Reputation: 495
I would like to surround multiple words with quotes. Easily done task with sed and grouping.
Except that my words are located in an attribute of an xml tag.
<daddy>
<son name="blabla">
<belongs having="car cat doll" color="yellow" />
</son>
</daddy>
I want having
attribute to be postprocessed to "'car' 'cat' 'doll'"
.
having
is a uniquely affected attribute name.
So, no danger to match only this word, it will automatically be part of a belongs
tag.
I think this is a good start to be able to use sed here, and don't do hard things with heavy tools, and xml readers.

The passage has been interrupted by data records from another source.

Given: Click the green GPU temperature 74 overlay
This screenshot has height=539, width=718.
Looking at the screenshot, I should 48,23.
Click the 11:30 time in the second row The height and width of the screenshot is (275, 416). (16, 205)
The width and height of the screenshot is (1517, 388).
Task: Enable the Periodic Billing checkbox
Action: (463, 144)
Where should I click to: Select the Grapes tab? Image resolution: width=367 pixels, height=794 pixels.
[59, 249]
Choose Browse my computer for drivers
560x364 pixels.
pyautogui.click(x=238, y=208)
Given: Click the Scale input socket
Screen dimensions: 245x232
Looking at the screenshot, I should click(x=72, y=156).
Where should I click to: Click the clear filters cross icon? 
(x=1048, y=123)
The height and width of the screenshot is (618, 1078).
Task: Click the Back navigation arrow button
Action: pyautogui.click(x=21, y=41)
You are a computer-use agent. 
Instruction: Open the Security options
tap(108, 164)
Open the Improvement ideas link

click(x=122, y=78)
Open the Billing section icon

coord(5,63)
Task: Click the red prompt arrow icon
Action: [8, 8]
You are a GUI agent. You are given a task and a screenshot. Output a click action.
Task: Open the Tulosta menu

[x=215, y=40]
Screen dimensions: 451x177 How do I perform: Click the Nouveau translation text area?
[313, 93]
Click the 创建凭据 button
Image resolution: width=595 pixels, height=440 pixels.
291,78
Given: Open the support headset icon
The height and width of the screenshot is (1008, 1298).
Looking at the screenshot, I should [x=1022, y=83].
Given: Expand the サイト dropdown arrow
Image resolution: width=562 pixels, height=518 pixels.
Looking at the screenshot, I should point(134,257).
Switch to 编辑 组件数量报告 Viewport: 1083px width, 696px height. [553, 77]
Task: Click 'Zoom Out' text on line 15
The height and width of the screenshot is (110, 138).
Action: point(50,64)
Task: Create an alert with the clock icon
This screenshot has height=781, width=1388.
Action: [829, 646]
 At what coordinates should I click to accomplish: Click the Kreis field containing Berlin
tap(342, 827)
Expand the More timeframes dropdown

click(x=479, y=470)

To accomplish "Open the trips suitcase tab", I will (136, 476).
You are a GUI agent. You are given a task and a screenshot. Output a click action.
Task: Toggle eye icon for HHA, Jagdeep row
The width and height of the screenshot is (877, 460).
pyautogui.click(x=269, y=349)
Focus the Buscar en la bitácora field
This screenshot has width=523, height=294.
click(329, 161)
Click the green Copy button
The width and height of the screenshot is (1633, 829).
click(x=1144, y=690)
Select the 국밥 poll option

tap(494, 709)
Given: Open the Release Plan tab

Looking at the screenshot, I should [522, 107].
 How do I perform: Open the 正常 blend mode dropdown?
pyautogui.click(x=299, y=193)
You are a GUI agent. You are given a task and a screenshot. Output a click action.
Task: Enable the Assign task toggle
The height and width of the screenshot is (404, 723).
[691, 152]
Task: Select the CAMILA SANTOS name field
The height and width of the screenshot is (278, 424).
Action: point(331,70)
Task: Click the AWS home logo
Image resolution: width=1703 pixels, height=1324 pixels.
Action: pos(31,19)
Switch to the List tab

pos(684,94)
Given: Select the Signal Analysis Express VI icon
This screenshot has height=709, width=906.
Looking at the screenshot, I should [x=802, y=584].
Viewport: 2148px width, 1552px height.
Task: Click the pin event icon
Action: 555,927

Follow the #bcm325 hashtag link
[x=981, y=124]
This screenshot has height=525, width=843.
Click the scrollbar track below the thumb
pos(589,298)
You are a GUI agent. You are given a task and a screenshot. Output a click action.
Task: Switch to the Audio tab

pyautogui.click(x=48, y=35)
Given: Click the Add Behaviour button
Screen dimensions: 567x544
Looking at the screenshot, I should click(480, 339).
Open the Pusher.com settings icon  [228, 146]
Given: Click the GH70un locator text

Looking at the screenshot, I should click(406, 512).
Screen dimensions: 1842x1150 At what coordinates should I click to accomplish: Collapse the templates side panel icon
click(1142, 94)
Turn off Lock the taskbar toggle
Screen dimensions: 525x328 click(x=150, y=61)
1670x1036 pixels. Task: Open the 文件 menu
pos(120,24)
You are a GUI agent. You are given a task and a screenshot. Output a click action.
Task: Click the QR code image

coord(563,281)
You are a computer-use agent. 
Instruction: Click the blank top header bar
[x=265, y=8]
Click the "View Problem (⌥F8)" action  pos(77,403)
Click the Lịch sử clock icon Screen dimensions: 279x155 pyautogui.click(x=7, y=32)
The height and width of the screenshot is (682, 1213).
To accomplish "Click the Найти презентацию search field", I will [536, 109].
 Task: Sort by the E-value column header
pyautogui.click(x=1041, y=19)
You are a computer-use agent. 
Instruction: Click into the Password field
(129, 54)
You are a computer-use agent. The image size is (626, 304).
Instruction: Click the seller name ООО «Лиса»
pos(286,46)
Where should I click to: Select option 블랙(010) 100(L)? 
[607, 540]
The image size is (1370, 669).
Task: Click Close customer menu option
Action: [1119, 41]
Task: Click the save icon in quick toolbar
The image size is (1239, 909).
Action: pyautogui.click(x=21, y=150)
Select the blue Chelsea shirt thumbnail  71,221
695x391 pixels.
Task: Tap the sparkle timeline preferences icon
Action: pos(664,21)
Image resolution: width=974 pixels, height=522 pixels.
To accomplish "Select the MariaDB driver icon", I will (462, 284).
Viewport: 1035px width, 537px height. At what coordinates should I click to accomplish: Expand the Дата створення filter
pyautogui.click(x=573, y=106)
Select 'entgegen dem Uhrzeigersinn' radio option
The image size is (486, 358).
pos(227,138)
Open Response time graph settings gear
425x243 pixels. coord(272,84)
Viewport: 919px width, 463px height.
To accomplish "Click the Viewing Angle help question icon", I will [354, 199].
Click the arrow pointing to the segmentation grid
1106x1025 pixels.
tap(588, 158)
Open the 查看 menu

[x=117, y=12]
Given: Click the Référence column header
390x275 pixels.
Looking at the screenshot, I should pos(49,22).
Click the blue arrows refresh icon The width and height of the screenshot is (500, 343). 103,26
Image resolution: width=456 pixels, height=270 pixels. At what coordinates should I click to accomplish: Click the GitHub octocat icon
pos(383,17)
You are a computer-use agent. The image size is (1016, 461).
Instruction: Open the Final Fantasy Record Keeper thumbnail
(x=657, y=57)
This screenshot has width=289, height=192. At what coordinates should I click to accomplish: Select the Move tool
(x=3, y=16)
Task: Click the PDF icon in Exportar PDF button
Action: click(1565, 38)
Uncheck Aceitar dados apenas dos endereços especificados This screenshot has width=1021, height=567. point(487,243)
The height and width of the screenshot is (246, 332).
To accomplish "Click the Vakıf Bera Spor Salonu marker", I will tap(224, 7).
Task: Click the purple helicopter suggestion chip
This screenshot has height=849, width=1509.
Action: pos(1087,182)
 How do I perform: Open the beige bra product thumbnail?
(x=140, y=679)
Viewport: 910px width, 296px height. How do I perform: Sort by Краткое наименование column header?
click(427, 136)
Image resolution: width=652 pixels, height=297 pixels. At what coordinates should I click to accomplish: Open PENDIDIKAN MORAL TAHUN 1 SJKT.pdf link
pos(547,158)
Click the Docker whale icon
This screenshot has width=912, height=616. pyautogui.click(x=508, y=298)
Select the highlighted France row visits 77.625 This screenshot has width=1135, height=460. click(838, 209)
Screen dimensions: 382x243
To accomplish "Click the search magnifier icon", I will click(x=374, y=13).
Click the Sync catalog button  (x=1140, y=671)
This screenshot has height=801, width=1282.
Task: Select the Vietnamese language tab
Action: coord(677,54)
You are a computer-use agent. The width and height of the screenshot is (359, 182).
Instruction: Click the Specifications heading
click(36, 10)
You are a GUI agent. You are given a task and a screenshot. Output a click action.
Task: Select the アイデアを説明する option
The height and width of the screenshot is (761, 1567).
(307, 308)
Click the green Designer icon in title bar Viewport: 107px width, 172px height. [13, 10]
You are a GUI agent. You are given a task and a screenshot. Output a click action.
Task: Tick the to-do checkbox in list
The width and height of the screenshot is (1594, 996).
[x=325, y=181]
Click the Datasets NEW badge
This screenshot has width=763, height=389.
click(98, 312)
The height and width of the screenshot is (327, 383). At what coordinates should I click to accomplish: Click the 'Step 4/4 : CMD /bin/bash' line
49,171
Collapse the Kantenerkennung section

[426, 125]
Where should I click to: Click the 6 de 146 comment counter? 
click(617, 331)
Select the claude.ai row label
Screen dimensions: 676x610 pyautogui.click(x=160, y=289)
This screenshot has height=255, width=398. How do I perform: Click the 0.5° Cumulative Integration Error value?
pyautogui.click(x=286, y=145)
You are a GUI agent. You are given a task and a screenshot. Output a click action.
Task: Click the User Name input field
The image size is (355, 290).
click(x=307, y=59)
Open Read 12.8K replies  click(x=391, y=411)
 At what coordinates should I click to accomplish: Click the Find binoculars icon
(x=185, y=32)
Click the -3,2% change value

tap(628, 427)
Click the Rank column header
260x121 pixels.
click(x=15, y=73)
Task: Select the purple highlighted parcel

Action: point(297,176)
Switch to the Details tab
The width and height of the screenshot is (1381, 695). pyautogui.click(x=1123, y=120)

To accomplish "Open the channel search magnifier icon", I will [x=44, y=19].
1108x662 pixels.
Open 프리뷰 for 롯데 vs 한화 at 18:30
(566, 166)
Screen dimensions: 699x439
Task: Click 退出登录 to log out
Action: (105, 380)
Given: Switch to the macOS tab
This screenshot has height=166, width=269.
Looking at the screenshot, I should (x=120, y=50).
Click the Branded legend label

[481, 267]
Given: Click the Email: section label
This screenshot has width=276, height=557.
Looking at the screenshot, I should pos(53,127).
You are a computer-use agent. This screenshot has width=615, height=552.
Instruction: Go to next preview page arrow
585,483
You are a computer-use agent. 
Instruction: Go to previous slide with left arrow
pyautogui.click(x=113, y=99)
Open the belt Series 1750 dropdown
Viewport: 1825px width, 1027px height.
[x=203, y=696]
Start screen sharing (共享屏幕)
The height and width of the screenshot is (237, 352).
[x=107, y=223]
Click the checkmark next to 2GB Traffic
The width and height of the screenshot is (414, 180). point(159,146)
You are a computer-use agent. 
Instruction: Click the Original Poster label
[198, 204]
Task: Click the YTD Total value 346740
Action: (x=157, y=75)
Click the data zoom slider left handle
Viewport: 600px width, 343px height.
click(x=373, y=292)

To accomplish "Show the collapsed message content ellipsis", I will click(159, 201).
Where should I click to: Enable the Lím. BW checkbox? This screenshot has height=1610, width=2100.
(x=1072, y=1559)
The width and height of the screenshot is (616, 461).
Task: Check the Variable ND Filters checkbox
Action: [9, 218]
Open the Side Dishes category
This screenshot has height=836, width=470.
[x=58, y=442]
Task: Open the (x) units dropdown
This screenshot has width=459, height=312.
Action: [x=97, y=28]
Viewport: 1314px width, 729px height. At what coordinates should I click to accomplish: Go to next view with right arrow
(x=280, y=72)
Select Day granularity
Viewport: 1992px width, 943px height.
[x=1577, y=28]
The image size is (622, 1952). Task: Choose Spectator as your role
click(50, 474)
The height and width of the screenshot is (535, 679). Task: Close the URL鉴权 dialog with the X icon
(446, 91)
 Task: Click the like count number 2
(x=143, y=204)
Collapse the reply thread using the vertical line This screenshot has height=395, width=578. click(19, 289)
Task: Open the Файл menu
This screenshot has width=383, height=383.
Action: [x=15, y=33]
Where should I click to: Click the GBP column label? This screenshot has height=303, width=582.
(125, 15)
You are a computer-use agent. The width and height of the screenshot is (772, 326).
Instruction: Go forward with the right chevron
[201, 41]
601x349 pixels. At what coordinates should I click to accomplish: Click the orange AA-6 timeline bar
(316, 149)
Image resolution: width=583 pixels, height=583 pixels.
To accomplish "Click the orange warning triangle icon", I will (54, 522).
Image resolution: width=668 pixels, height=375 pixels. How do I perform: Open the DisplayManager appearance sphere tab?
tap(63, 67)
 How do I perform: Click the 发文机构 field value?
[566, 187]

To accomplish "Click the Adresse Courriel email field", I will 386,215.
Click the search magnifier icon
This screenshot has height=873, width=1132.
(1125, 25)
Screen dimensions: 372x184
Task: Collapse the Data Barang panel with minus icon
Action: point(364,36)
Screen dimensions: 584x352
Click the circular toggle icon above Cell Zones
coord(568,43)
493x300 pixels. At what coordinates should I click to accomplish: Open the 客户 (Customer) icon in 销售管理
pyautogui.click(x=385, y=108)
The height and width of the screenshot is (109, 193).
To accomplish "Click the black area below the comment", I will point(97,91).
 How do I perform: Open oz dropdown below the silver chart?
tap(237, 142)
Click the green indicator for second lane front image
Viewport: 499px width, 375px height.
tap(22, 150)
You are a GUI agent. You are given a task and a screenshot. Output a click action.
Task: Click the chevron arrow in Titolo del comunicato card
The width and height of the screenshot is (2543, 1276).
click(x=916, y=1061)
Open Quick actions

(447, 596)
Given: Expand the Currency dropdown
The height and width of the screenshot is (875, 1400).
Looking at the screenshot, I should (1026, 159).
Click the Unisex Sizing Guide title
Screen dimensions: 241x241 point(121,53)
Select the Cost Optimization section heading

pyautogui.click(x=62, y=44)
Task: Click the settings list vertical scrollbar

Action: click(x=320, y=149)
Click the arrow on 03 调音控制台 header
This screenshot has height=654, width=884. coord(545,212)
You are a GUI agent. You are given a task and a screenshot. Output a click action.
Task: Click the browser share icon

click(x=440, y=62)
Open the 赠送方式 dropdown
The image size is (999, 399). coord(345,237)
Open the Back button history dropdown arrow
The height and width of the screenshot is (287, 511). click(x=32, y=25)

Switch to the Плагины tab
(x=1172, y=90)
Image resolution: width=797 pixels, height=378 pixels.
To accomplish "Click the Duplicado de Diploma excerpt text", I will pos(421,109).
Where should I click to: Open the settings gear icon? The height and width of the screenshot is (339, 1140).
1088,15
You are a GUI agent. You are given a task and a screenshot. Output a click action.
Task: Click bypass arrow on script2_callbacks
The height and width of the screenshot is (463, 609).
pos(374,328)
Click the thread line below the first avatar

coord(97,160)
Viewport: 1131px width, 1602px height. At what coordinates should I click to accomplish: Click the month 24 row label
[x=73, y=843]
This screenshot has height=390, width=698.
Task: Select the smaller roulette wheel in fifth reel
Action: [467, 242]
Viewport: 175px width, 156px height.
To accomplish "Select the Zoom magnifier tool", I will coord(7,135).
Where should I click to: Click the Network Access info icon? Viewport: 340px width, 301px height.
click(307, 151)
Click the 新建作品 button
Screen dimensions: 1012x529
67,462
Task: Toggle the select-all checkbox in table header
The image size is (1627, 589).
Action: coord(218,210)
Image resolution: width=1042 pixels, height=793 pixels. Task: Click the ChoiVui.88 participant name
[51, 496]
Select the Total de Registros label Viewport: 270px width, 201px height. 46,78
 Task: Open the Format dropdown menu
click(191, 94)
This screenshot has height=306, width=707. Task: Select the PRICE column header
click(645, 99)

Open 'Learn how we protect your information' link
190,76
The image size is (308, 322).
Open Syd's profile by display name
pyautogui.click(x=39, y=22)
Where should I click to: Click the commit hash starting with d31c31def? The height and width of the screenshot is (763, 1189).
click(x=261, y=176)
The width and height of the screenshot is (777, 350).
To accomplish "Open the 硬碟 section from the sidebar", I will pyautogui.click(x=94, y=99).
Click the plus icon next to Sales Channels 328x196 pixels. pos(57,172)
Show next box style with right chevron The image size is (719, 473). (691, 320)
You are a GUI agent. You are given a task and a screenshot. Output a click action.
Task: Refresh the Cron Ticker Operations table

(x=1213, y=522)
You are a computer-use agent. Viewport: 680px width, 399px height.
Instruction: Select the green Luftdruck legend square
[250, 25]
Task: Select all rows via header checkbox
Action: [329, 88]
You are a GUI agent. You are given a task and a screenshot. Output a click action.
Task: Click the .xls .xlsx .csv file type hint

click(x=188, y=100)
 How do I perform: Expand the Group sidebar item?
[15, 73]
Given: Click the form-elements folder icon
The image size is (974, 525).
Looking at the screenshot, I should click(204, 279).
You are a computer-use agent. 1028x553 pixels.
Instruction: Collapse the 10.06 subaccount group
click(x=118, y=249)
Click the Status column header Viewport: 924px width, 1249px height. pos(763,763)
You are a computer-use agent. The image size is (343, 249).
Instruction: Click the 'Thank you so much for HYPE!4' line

My first attempt was to match the pattern to filter the lines, and try to surround the words. But it surrounds them, matching in the whole line, and not only in the first pattern. Which is what I wanted.
sed "/having=\"[a-z ]\+\"/ s/\([a-z]\+\)/'\1'/g"
.
<daddy>
<son name="blabla">
<'belongs' 'having'="'car' 'cat' 'doll'" 'color'="'yellow'" />
</son>
</daddy>
My second attempt, with group matching led me no more further...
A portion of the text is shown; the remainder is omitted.